Still way to long. I think the maximum we can have here is 1s, maybe 
even only 100ms.

>>
>>>    
>>>    int amdgpu_allocate_static_csa(struct amdgpu_device *adev)
>>>    {
>>> @@ -113,28 +113,32 @@ void amdgpu_virt_init_setting(struct amdgpu_device *adev)
>>>    
>>>    uint32_t amdgpu_virt_kiq_rreg(struct amdgpu_device *adev, uint32_t reg)
>>>    {
>>> -	signed long r;
>>> -	uint32_t val;
>>> -	struct dma_fence *f;
>>> +	signed long timeout = usecs_to_jiffies(MAX_KIQ_REG_WAIT);
>>> +	unsigned long flags;
>>> +	uint32_t val, seq, wait_seq;
>>>    	struct amdgpu_kiq *kiq = &adev->gfx.kiq;
>>>    	struct amdgpu_ring *ring = &kiq->ring;
>>>    
>>>    	BUG_ON(!ring->funcs->emit_rreg);
>>>    
>>> -	mutex_lock(&kiq->ring_mutex);
>>> +	spin_lock_irqsave(&kiq->ring_lock, flags);
>>>    	amdgpu_ring_alloc(ring, 32);
>>>    	amdgpu_ring_emit_rreg(ring, reg);
>>> -	amdgpu_fence_emit(ring, &f);
>>> +	wait_seq = ++ring->fence_drv.sync_seq;
>>> +	amdgpu_ring_emit_fence(ring, ring->fence_drv.gpu_addr,
>>> +			       wait_seq, AMDGPU_FENCE_FLAG_INT);
>> Do you still need to send an interrupt when you busy wait? I don't think so.
> [Pixel]I want to let the IRQ handler to update the last_seq in case of that KIQ is used by other functionality with fence. Is it necessary?

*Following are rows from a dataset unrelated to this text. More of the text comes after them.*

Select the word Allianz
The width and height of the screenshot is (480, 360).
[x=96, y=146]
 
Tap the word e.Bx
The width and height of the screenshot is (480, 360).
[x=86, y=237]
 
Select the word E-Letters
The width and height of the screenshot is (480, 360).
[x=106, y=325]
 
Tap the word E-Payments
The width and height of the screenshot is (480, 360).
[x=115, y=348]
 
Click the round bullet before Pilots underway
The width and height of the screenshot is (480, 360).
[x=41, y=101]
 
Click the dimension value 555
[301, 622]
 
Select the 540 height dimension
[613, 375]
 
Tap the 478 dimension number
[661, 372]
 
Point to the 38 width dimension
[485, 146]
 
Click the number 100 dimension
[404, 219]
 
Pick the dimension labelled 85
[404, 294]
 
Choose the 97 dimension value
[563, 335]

Good point. In this case just keep it for now.

Might as well be that the KFD still needs the fence code.

Please double check that, cause that would make things much more 
complicated.

>>>    	amdgpu_ring_commit(ring);
>>> -	mutex_unlock(&kiq->ring_mutex);
>>> -
>>> -	r = dma_fence_wait_timeout(f, false, msecs_to_jiffies(MAX_KIQ_REG_WAIT));
>>> -	dma_fence_put(f);
>>> -	if (r < 1) {
>>> -		DRM_ERROR("wait for kiq fence error: %ld.\n", r);
>>> +	spin_unlock_irqrestore(&kiq->ring_lock, flags);
>>> +	do {
>>> +		seq = amdgpu_fence_read(ring);
>>> +		udelay(5);
>>> +		timeout -= 5;
>>> +	} while (seq < wait_seq && timeout > 0);
>> You need to correctly handle sequence wrap around here.
> [Pixel] yes thanks, but I didn’t see similar case handling in normal fence handling codepath, Is there? So I assumed 32bit fence seq could not overflow for years.

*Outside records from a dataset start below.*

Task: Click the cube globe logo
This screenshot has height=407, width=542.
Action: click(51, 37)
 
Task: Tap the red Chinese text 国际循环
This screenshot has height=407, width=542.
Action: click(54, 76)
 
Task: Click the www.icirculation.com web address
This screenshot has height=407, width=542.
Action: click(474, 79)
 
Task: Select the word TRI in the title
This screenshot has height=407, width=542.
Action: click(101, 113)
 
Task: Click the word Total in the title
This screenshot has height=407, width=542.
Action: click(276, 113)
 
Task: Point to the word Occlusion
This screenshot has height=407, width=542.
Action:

The normal fence handling code uses a circular buffer, so overflow is 
actually welcome there and doesn't need special handling.

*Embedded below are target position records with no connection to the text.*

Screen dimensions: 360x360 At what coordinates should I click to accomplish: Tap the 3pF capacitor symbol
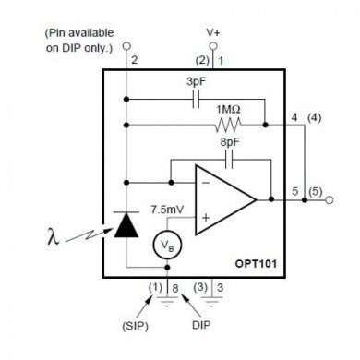point(196,100)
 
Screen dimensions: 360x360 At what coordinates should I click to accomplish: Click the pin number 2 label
point(135,60)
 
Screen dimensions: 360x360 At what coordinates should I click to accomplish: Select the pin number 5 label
point(295,190)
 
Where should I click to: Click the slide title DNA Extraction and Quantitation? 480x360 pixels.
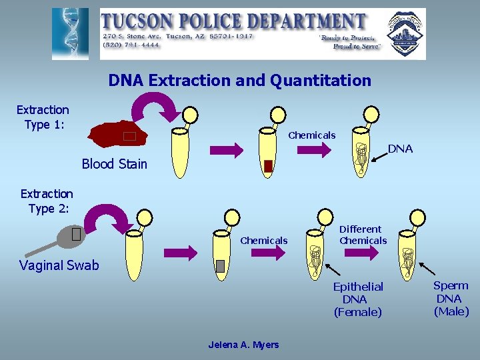coord(239,81)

But 2^32 register writes sounds like something we might actually hit 
sooner or later.

Regards,
Christian.

>>> +
>>> +	if (timeout < 1) {
>>> +		DRM_ERROR("wait for kiq fence error: %ld\n", timeout);
>>>    		return ~0;
>>>    	}
>>> -
>>>    	val = adev->wb.wb[adev->virt.reg_val_offs];
>>>    
>>>    	return val;
>>> @@ -142,24 +146,33 @@ uint32_t amdgpu_virt_kiq_rreg(struct amdgpu_device *adev, uint32_t reg)
>>>    
>>>    void amdgpu_virt_kiq_wreg(struct amdgpu_device *adev, uint32_t reg, uint32_t v)
>>>    {
>>> -	signed long r;
>>> +	signed long timeout = usecs_to_jiffies(MAX_KIQ_REG_WAIT);
>>> +	unsigned long flags;
>>> +	uint32_t seq, wait_seq;
>>>    	struct dma_fence *f;
>>>    	struct amdgpu_kiq *kiq = &adev->gfx.kiq;
>>>    	struct amdgpu_ring *ring = &kiq->ring;
>>>    
>>>    	BUG_ON(!ring->funcs->emit_wreg);
>>>    
>>> -	mutex_lock(&kiq->ring_mutex);
>>> +	spin_lock_irqsave(&kiq->ring_lock, flags);
>>>    	amdgpu_ring_alloc(ring, 32);
>>>    	amdgpu_ring_emit_wreg(ring, reg, v);
>>> -	amdgpu_fence_emit(ring, &f);
>>> +	/* amdgpu_fence_emit(ring, &f); */
>>> +	wait_seq = ++ring->fence_drv.sync_seq;
>>> +	amdgpu_ring_emit_fence(ring, ring->fence_drv.gpu_addr,
>>> +			       wait_seq, AMDGPU_FENCE_FLAG_INT);
>>>    	amdgpu_ring_commit(ring);
>>> -	mutex_unlock(&kiq->ring_mutex);
>>> +	spin_unlock_irqrestore(&kiq->ring_lock, flags);
>>> +
>>> +	do {
>>> +		seq = amdgpu_fence_read(ring);
>>> +		udelay(5);
>>> +		timeout -= 5;
>>> +	} while (seq < wait_seq && timeout > 0);
>> Same here. It would probably be better to have a function for this in
>> amdgpu_fence.c
> [Pixel] get it, will add a wrapper.
>> Regards,
>> Christian.
>>
>>>    
>>> -	r = dma_fence_wait_timeout(f, false, msecs_to_jiffies(MAX_KIQ_REG_WAIT));
>>> -	if (r < 1)
>>> -		DRM_ERROR("wait for kiq fence error: %ld.\n", r);
>>> -	dma_fence_put(f);
>>> +	if (timeout < 1)
>>> +		DRM_ERROR("wait for kiq fence error: %ld\n", timeout);
>>>    }
>>>    
>>>    /**
>>
>> —
>> Sincerely Yours,
>> Pixel
>>
>>
>>
>>